DIRECTIONS FOR THIS TASK:
Reproduce, word for word, the stretch of the post on managing projects from "Managing Projects...Managing Your" through "better the outcome--guaranteed.".

TEXT BLOCK:
Thursday, January 28, 2010

#30 of the 101 Ways to Love Your Job

Managing Projects...Managing Your Life?

Whether you manage processes or work on projects, at work or at home, these tips will help you organize for a better outcome.

1. Begin with the end in mind.

Visualization, and talking to others about that vision, is key. During this phase, spend LOTS of time (experts recommend most of the time be spent here) mapping out possibilities, talking with those impacted, creating "pros and cons" lists, brainstorming in meetings. You should feel that nothing has been overlooked (though the reality is, it surely has). Ask "Why?" until every answer has been given to that question.

In your home life, or in career planning, this same step can be used to plan your future. Visualize, write it down, talk to others, read, research. The more effort that is taken here, the better the outcome--guaranteed.

2. Fail to plan and plan to fail.

Either you love or hate this part (put me down for "hate). Unfortunately, the reality is that your grandmother was right: if you don't have time to do it right the first time, you don't have time to do it over. Experts indicate that for every minute planning, you save three minutes in implementation. In the training world, the rule of thumb is that planning and preparation is 8:1---eight hours of prep for every of hour of a workshop. In my house, we have another rule of thumb: estimate the time needed for a weekend project, and triple the estimate. Never fails!

3. On your mark, get set, go!

This is the part we all look forward to: get the new project going, start that flower garden, enroll for our first college class. The enthusiasm is a given at this point. The problem is that enthusiasm will definitely lessen as the project goes on. To counteract this phenomenon, try to see every stage as a new beginning.

SOURCE EXCERPT:
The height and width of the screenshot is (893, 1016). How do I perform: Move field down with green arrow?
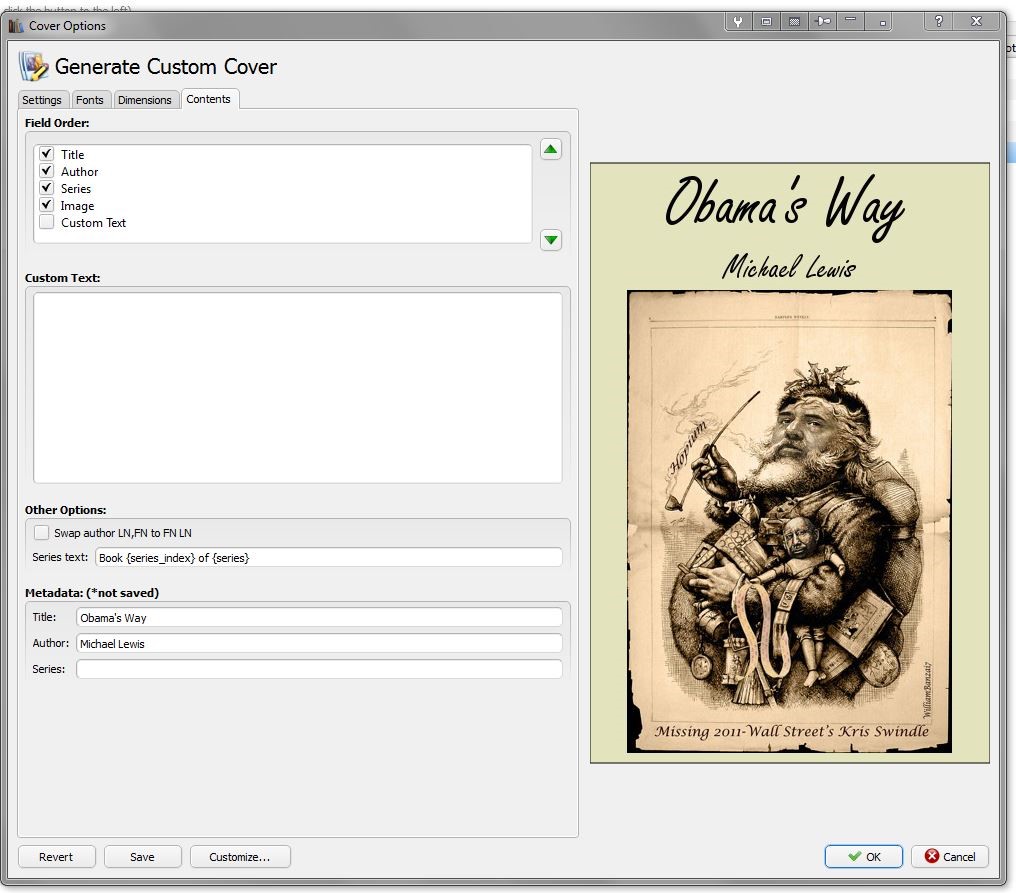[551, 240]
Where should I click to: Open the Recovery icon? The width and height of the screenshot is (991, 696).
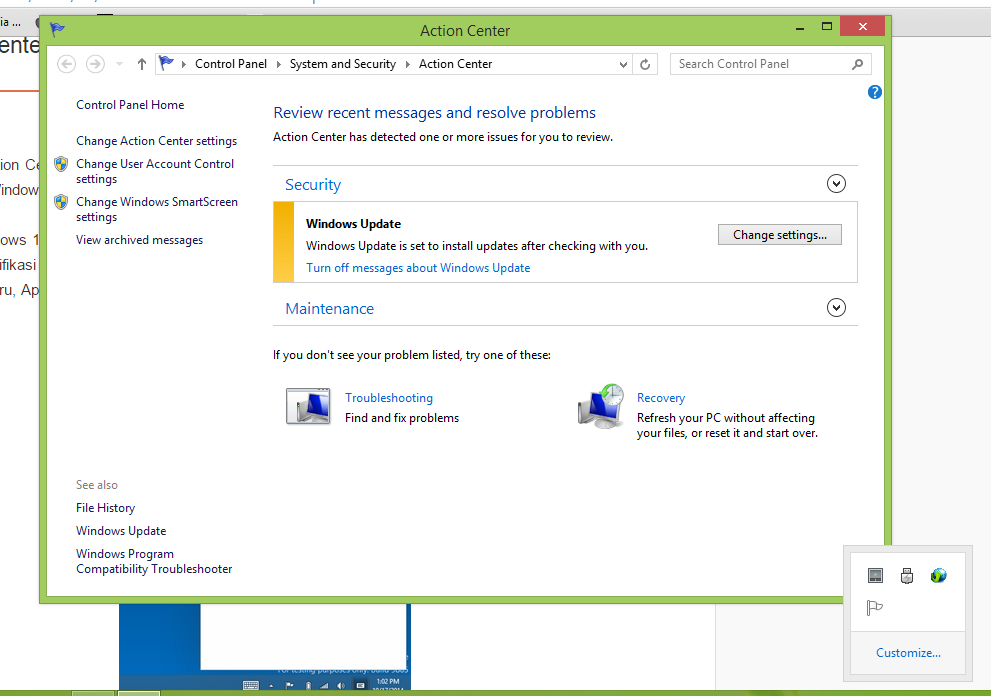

ANSWER IN FULL:
Managing Projects...Managing Your Life?

Whether you manage processes or work on projects, at work or at home, these tips will help you organize for a better outcome.

1. Begin with the end in mind.

Visualization, and talking to others about that vision, is key. During this phase, spend LOTS of time (experts recommend most of the time be spent here) mapping out possibilities, talking with those impacted, creating "pros and cons" lists, brainstorming in meetings. You should feel that nothing has been overlooked (though the reality is, it surely has). Ask "Why?" until every answer has been given to that question.

In your home life, or in career planning, this same step can be used to plan your future. Visualize, write it down, talk to others, read, research. The more effort that is taken here, the better the outcome--guaranteed.